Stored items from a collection
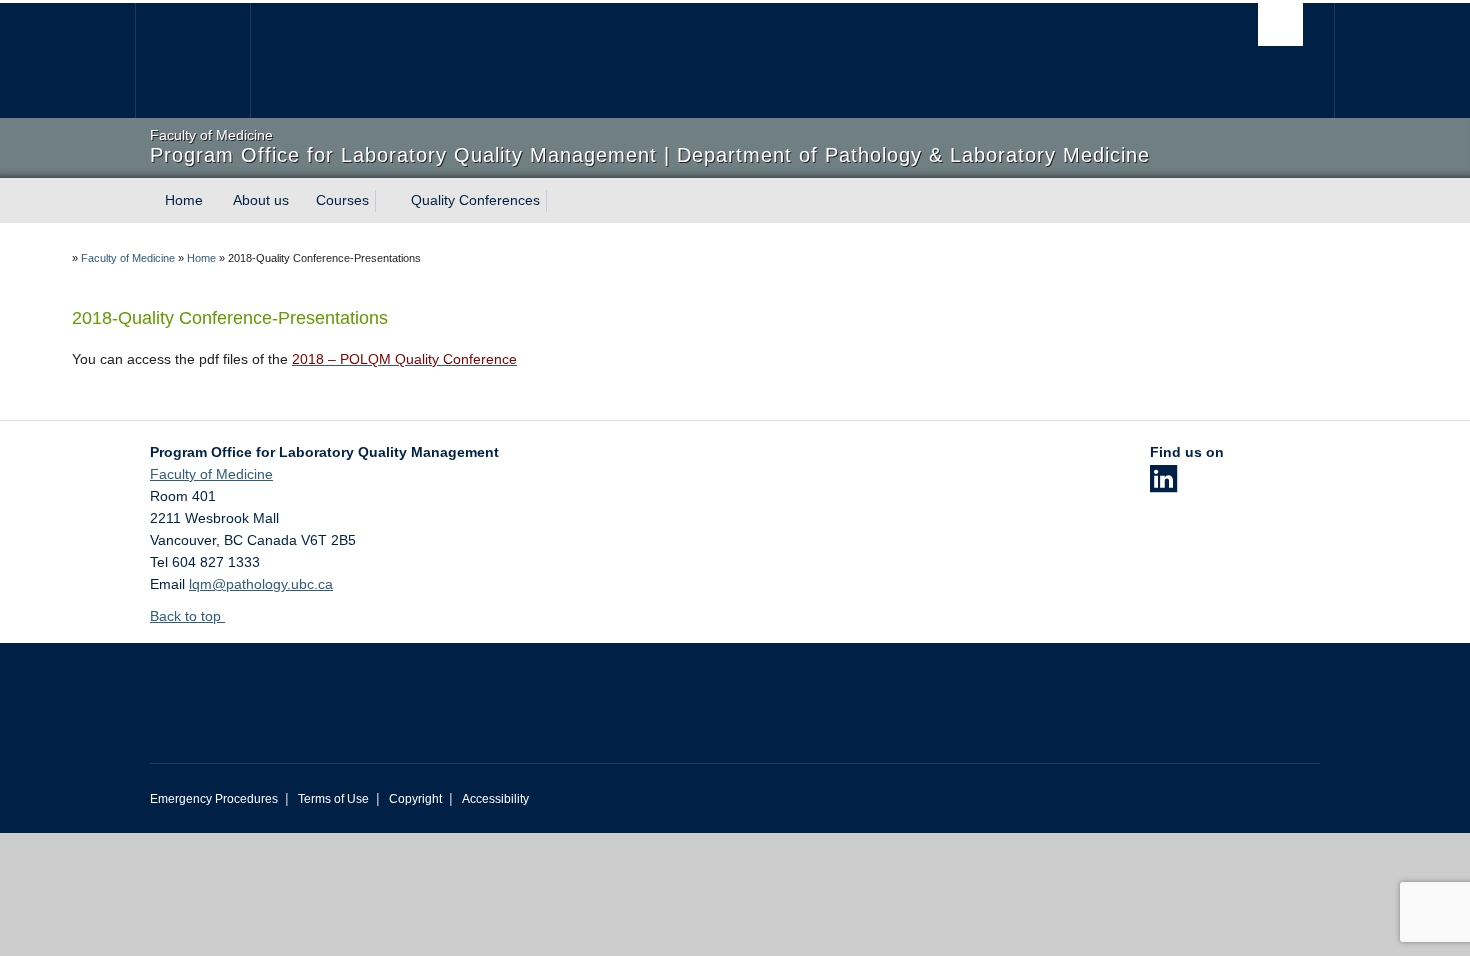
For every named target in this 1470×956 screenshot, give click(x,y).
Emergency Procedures (214, 799)
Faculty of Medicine (128, 258)
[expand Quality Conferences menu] (558, 201)
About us (261, 200)
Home (184, 200)
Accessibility (495, 799)
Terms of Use (333, 799)
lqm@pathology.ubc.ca (261, 584)
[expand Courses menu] (387, 201)
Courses (342, 200)
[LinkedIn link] (1163, 485)
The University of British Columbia (192, 60)
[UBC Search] (1280, 24)
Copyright (415, 799)
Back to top (187, 616)
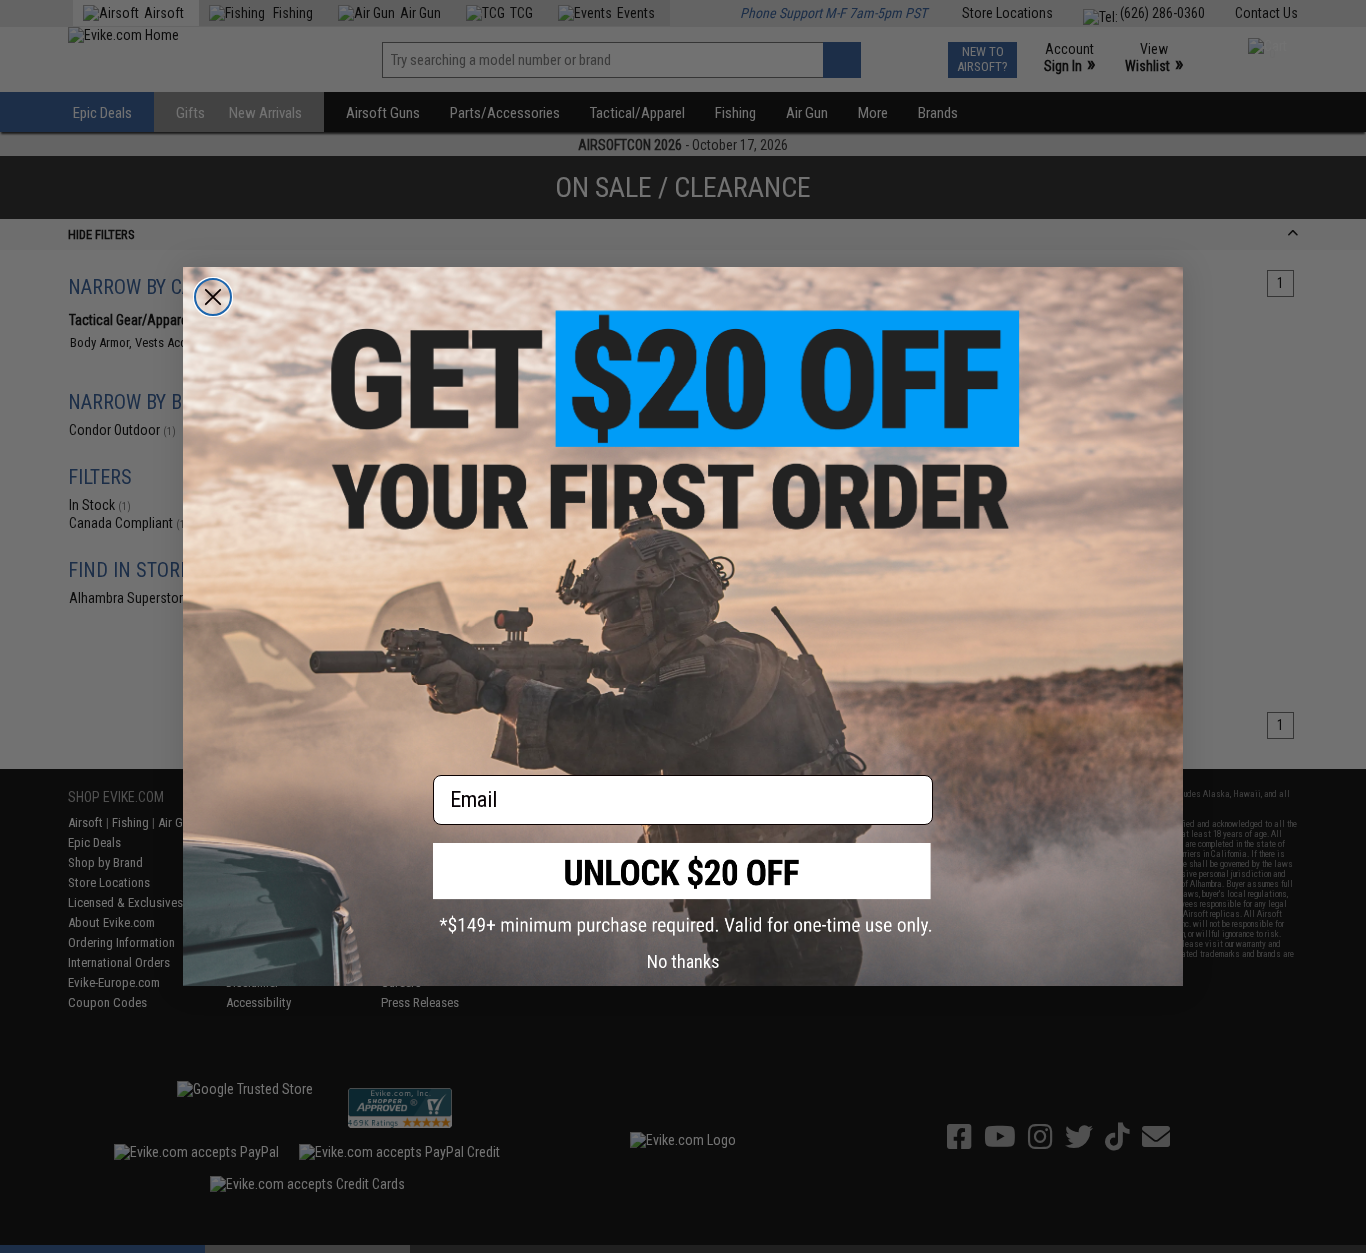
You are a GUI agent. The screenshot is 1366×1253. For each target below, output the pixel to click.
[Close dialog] (213, 297)
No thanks (683, 961)
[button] (683, 889)
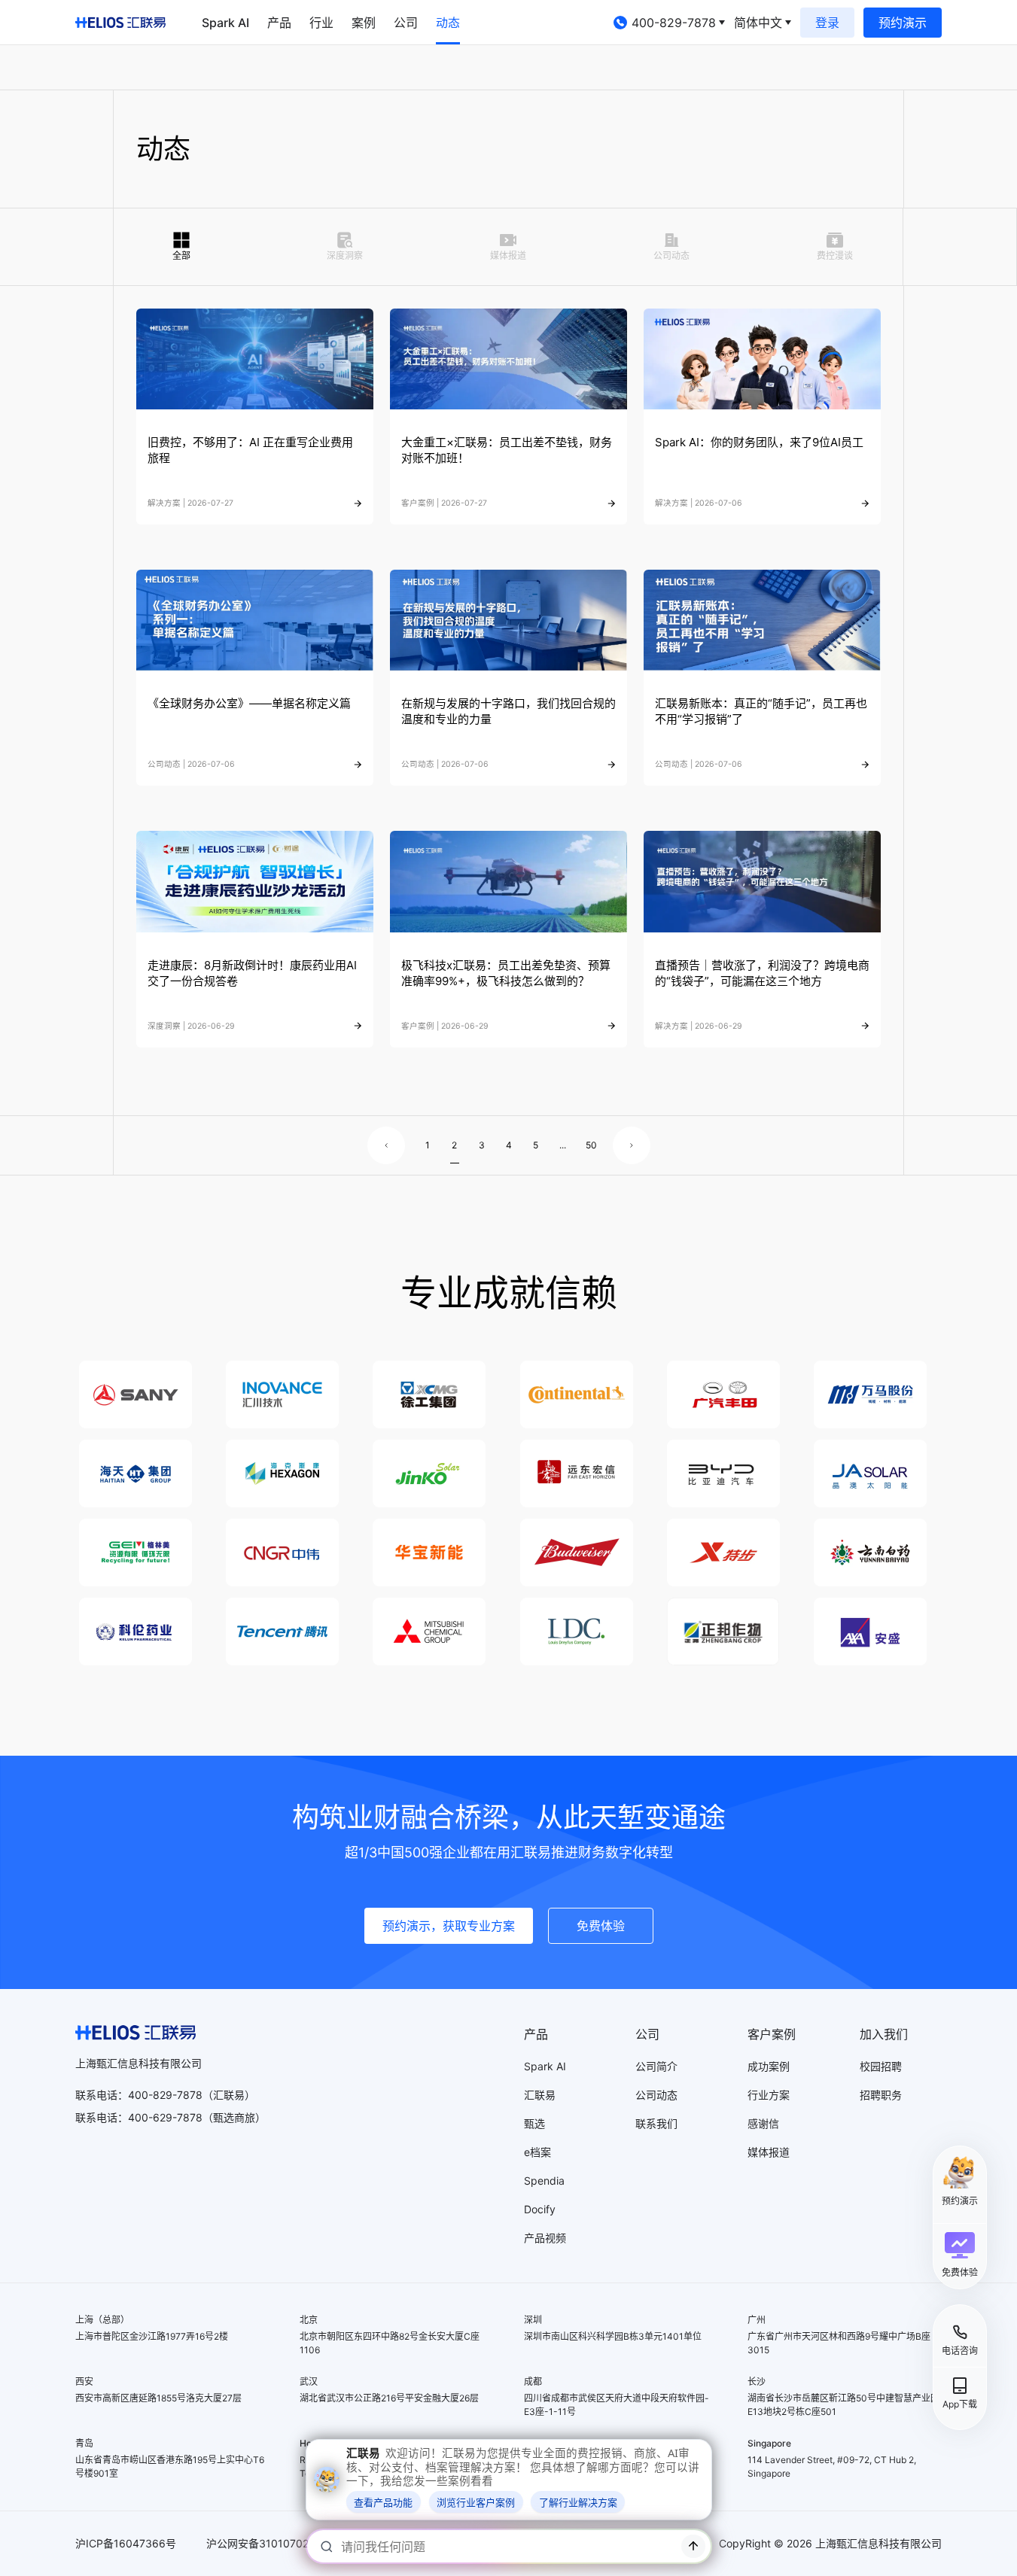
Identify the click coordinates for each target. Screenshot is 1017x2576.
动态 (448, 22)
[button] (959, 2255)
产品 (279, 22)
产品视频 (545, 2237)
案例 (364, 22)
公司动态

▶ Problem: What are the lines above that hold the string "each"? Copy them.

▶ Your response:
You are a GUI agent. The screenshot is 1366×1253. For each target below, output the pixel to click.
Identify the click coordinates for each target. Screenshot is 1017x2576.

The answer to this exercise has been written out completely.